Hace poco más de un mes, varios expertos en Derecho Constitucional fueron consultados por técnicos del Gobierno para explorar los resquicios jurídicos que podía ofrecer la figura del estado de alarma. La epidemia rebrotaba con intensidad en Aragón y en Cataluña y querían saber qué cobertura legal tendría la posible toma de medidas contundentes en algunas zonas concretas del país. El Gobierno estaba escarmentado. Había asumido todo el desgaste de la gestión de la pandemia mientras muchos responsables de gobiernos autonómicos y municipales habían aprovechado la crisis para intentar reforzar su liderazgo político. La propuesta del Gobierno con la consulta a los expertos era clara: si alguna comunidad creía que había que tomar medidas drásticas, que las pida y se ejecutarán. Pero sería una decisión compartida con todas sus consecuencias. Desde entonces, nadie ha tomado ninguna decisión arriesgada que le pudiera desgastar.
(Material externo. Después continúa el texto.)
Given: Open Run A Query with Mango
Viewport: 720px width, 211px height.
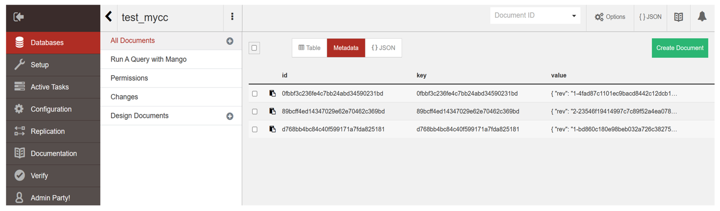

El Ejecutivo de Sánchez había encontrado en el camino para prolongar el estado de alarma hasta final de junio, como pretendía, muchas piedras de propios y ajenos. La presión tanto mediática como de la oposición es en parte responsable de que se traslade ahora a las comunidades la responsabilidad de la gestión con la asunción de sus competencias propias, que si bien nunca se suspendieron durante los meses de confinamiento, sí quedaron mermadas. Y mientras el Gobierno acusaba el desgaste, muchos presidentes autonómicos y alcaldes de grandes ciudades presumían de su gestión y se ensalzaba su liderazgo, mucho más cómodo de ejercer al no hallar ni la presión mediática ni la de una oposición (más leal, o más desactivada) que sí encontró el mando único. Los ejemplos son fácilmente demostrables con un repaso a las hemerotecas.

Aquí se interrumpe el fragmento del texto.